▶ **GOAL**
Turn these lines into a Markdown table with the columns Row and Line, numbering each line and leaving out the blank ones.

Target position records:
------------------------------------------------------------------------

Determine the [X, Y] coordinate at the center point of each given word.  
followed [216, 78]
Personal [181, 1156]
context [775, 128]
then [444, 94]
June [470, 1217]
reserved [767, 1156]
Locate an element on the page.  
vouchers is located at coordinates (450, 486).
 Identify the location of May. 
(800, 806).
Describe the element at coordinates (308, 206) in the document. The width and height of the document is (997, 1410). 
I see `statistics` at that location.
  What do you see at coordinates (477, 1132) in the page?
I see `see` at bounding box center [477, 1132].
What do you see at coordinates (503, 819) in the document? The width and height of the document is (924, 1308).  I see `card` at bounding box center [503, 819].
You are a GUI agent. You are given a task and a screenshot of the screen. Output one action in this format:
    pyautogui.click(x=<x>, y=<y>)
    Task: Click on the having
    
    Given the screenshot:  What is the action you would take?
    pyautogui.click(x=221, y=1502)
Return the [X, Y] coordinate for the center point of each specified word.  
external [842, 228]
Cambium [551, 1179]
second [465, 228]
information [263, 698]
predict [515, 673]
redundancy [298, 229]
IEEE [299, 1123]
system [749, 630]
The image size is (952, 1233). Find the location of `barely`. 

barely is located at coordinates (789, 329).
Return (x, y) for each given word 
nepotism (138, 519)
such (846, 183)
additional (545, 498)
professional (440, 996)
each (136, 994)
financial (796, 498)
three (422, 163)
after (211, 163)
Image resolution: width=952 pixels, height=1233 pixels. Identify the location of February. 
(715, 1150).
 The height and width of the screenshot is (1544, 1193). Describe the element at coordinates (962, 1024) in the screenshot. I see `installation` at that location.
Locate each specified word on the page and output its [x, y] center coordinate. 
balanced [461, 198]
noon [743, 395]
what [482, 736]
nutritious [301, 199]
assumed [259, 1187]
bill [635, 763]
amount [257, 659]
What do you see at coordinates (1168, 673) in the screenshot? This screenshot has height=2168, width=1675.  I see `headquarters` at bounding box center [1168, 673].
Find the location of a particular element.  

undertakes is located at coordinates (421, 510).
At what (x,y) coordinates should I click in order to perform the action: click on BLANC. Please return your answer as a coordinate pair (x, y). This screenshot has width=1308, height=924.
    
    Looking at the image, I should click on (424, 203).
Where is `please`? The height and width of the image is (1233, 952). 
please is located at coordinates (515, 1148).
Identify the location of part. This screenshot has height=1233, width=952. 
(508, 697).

------------------------------------------------------------------------

▶ **EXERCISE OUTPUT**
| Row | Line |
|---|---|
| 1 | Determine the [X, Y] coordinate at the center point of each given word.   |
| 2 | followed [216, 78] |
| 3 | Personal [181, 1156] |
| 4 | context [775, 128] |
| 5 | then [444, 94] |
| 6 | June [470, 1217] |
| 7 | reserved [767, 1156] |
| 8 | Locate an element on the page.   |
| 9 | vouchers is located at coordinates (450, 486). |
| 10 |  Identify the location of May.  |
| 11 | (800, 806). |
| 12 | Describe the element at coordinates (308, 206) in the document. The width and height of the document is (997, 1410).  |
| 13 | I see `statistics` at that location. |
| 14 |   What do you see at coordinates (477, 1132) in the page? |
| 15 | I see `see` at bounding box center [477, 1132]. |
| 16 | What do you see at coordinates (503, 819) in the document? The width and height of the document is (924, 1308).  I see `card` at bounding box center [503, 819]. |
| 17 | You are a GUI agent. You are given a task and a screenshot of the screen. Output one action in this format: |
| 18 |     pyautogui.click(x=<x>, y=<y>) |
| 19 |     Task: Click on the having |
| 20 |     Given the screenshot:  What is the action you would take? |
| 21 |     pyautogui.click(x=221, y=1502) |
| 22 | Return the [X, Y] coordinate for the center point of each specified word.   |
| 23 | external [842, 228] |
| 24 | Cambium [551, 1179] |
| 25 | second [465, 228] |
| 26 | information [263, 698] |
| 27 | predict [515, 673] |
| 28 | redundancy [298, 229] |
| 29 | IEEE [299, 1123] |
| 30 | system [749, 630] |
| 31 | The image size is (952, 1233). Find the location of `barely`.  |
| 32 | barely is located at coordinates (789, 329). |
| 33 | Return (x, y) for each given word  |
| 34 | nepotism (138, 519) |
| 35 | such (846, 183) |
| 36 | additional (545, 498) |
| 37 | professional (440, 996) |
| 38 | each (136, 994) |
| 39 | financial (796, 498) |
| 40 | three (422, 163) |
| 41 | after (211, 163) |
| 42 | Image resolution: width=952 pixels, height=1233 pixels. Identify the location of February.  |
| 43 | (715, 1150). |
| 44 |  The height and width of the screenshot is (1544, 1193). Describe the element at coordinates (962, 1024) in the screenshot. I see `installation` at that location. |
| 45 | Locate each specified word on the page and output its [x, y] center coordinate.  |
| 46 | balanced [461, 198] |
| 47 | noon [743, 395] |
| 48 | what [482, 736] |
| 49 | nutritious [301, 199] |
| 50 | assumed [259, 1187] |
| 51 | bill [635, 763] |
| 52 | amount [257, 659] |
| 53 | What do you see at coordinates (1168, 673) in the screenshot? This screenshot has height=2168, width=1675.  I see `headquarters` at bounding box center [1168, 673]. |
| 54 | Find the location of a particular element.   |
| 55 | undertakes is located at coordinates (421, 510). |
| 56 | At what (x,y) coordinates should I click in order to perform the action: click on BLANC. Please return your answer as a coordinate pair (x, y). This screenshot has width=1308, height=924. |
| 57 |     Looking at the image, I should click on (424, 203). |
| 58 | Where is `please`? The height and width of the image is (1233, 952).  |
| 59 | please is located at coordinates (515, 1148). |
| 60 | Identify the location of part. This screenshot has height=1233, width=952.  |
| 61 | (508, 697). |